*** Begin section ***

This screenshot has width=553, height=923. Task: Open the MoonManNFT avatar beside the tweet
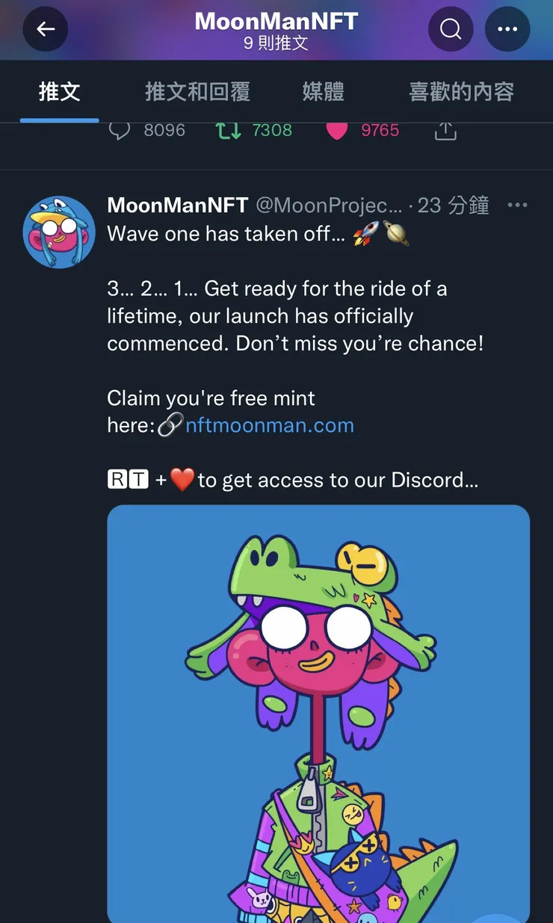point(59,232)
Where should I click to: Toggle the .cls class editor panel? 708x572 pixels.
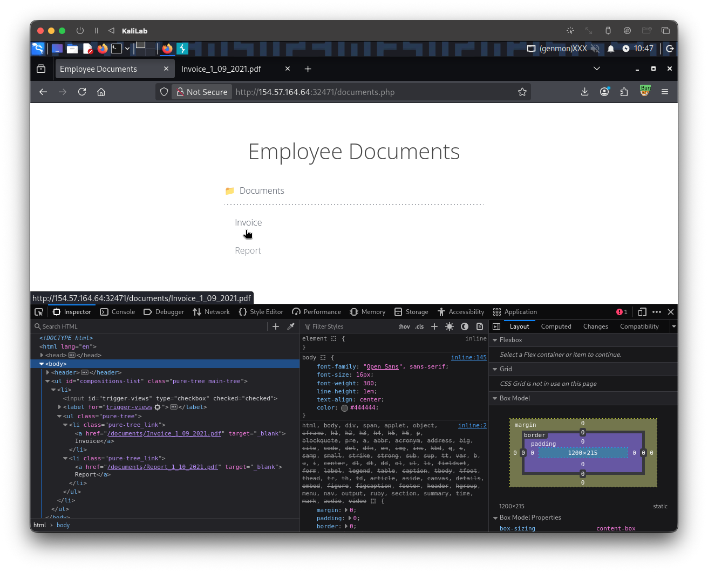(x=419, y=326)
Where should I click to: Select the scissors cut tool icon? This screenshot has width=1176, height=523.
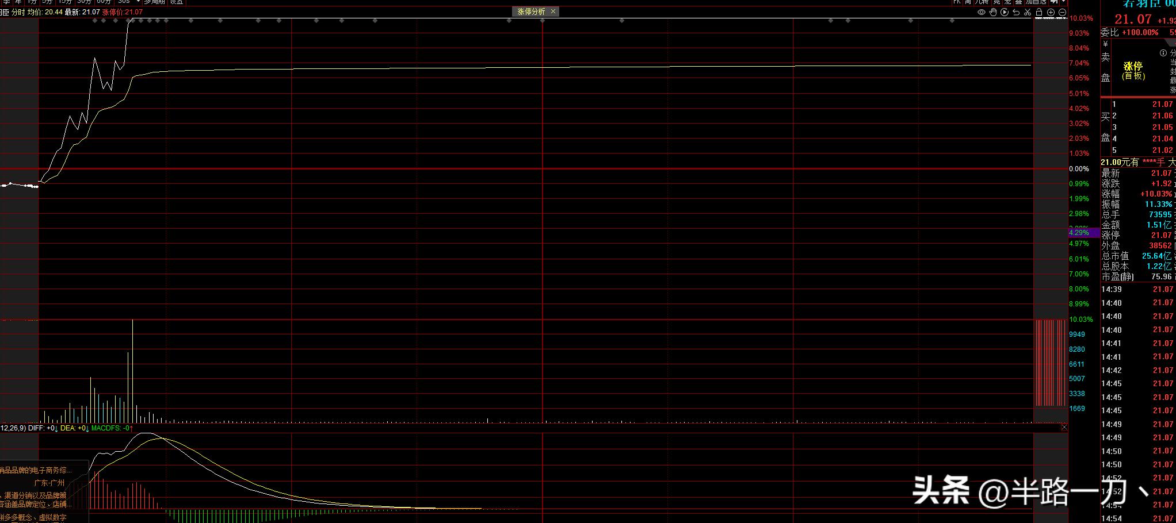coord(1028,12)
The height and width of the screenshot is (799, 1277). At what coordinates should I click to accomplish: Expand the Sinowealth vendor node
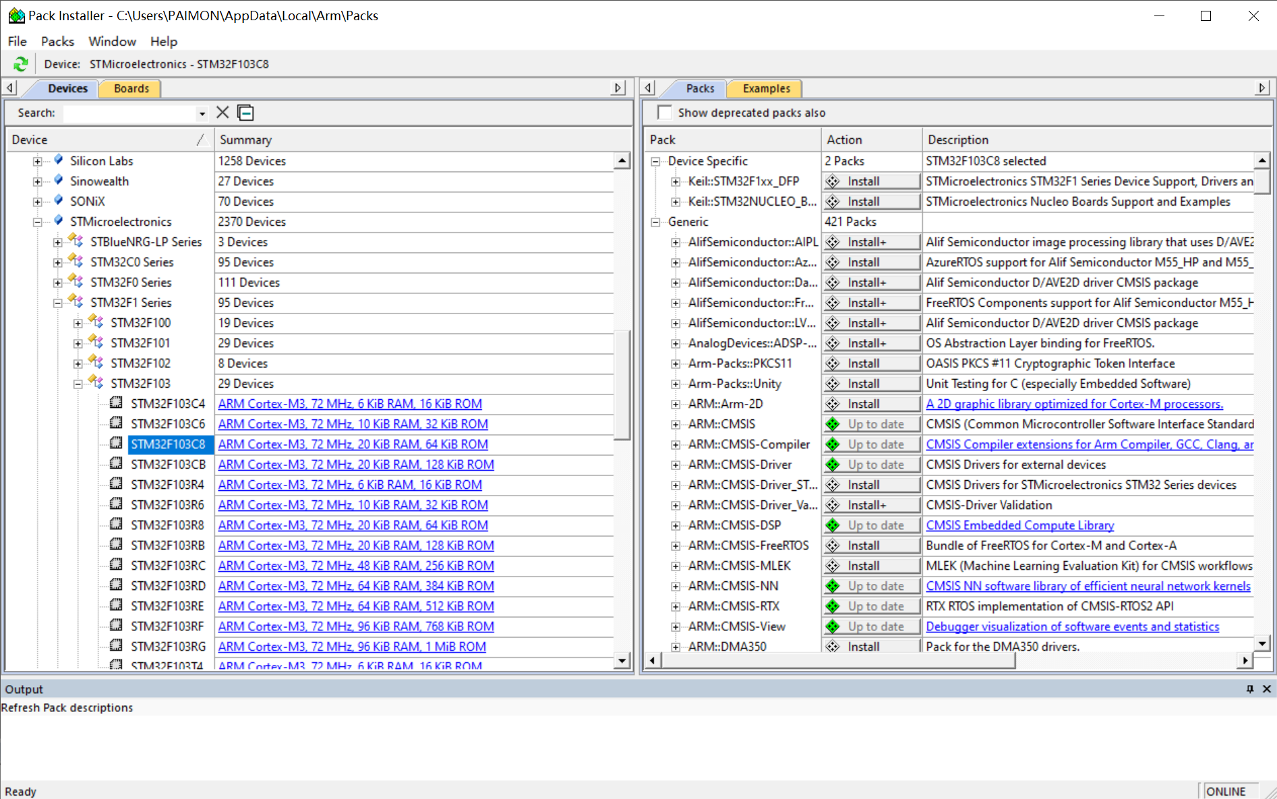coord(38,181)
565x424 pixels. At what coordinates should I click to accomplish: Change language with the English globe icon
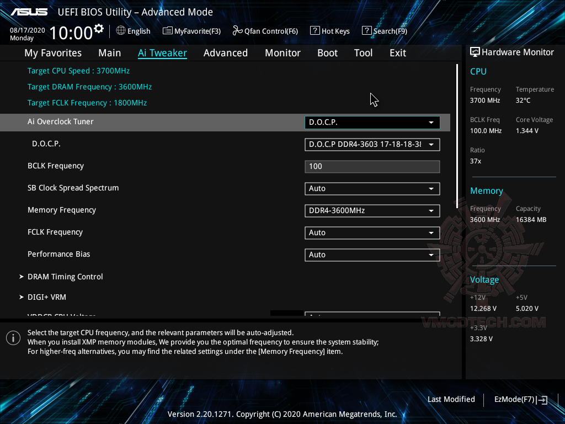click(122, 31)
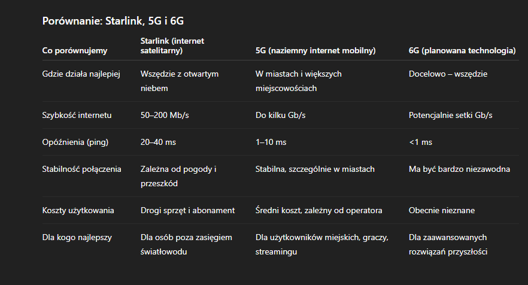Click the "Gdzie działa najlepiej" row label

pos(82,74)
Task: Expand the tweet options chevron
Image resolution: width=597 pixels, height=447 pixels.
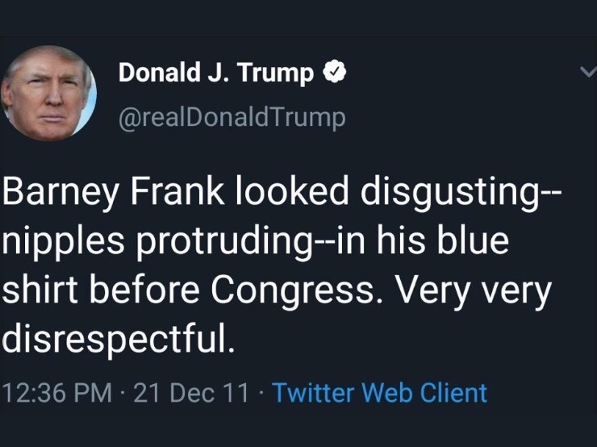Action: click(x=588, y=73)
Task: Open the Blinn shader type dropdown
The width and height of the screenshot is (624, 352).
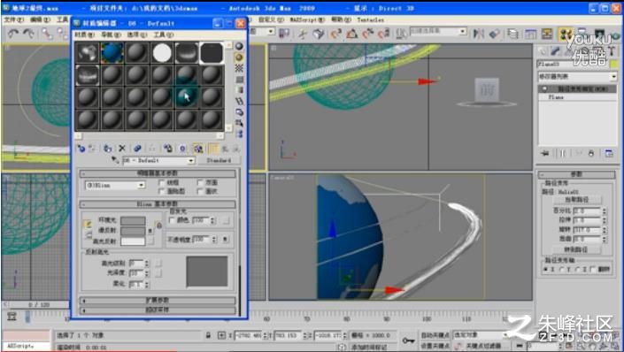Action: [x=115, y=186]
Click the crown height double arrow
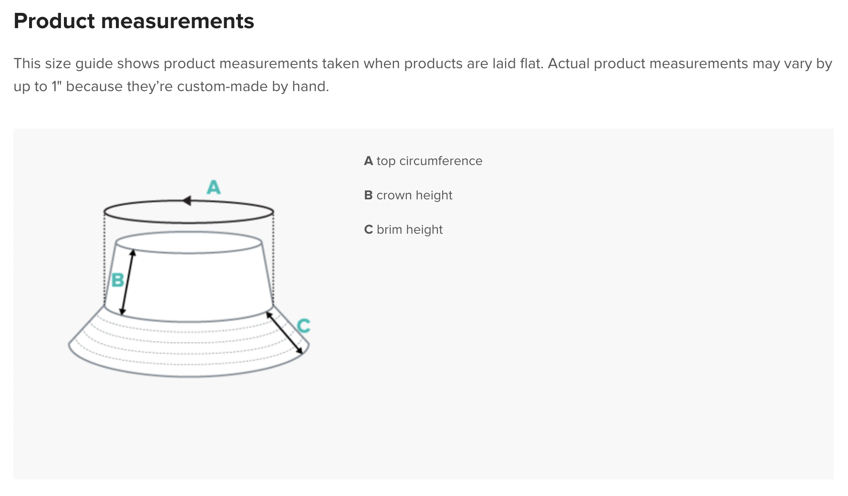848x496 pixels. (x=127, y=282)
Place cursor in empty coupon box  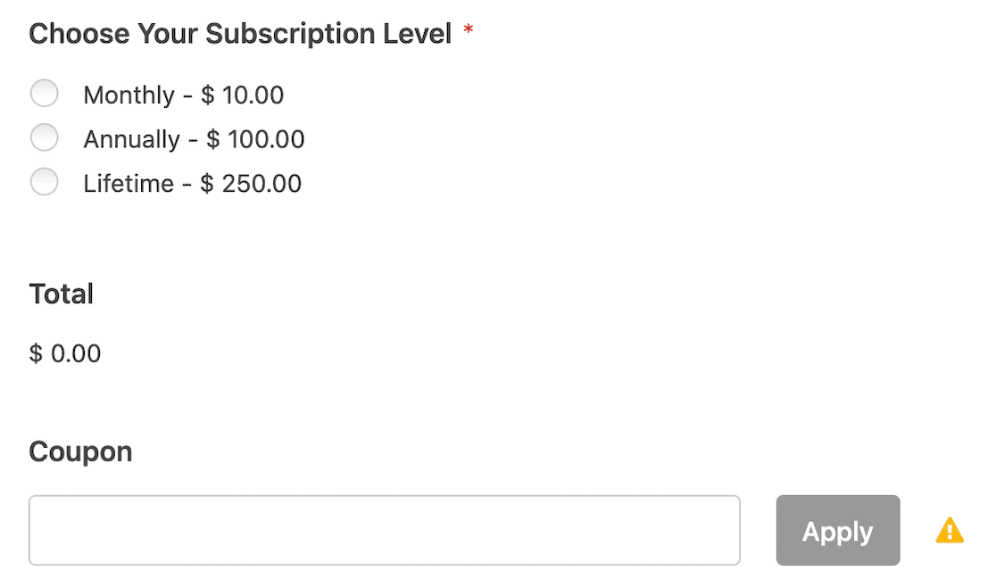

*** End section ***

## WHAT THIS TASK INVOLVES
The expected answer is the data retyped exactly, without pictures.

## YOUR RESPONSE
This screenshot has width=553, height=923. Task: Open the MoonManNFT avatar beside the tweet
point(59,232)
Where should I click to: Toggle the .cls class editor panel? 708x572 pixels.
(x=419, y=326)
Where should I click to: Select the scissors cut tool icon? This screenshot has width=1176, height=523.
coord(1028,12)
The height and width of the screenshot is (799, 1277). At what coordinates should I click to accomplish: Expand the Sinowealth vendor node
coord(38,181)
565x424 pixels. At what coordinates should I click to accomplish: Change language with the English globe icon
click(122, 31)
Click the "Gdzie działa najlepiej" row label

pos(82,74)
Task: Expand the tweet options chevron
Image resolution: width=597 pixels, height=447 pixels.
Action: click(x=588, y=73)
Task: Open the Blinn shader type dropdown
The width and height of the screenshot is (624, 352).
Action: [x=115, y=186]
Click the crown height double arrow
848x496 pixels. (x=127, y=282)
Place cursor in empty coupon box  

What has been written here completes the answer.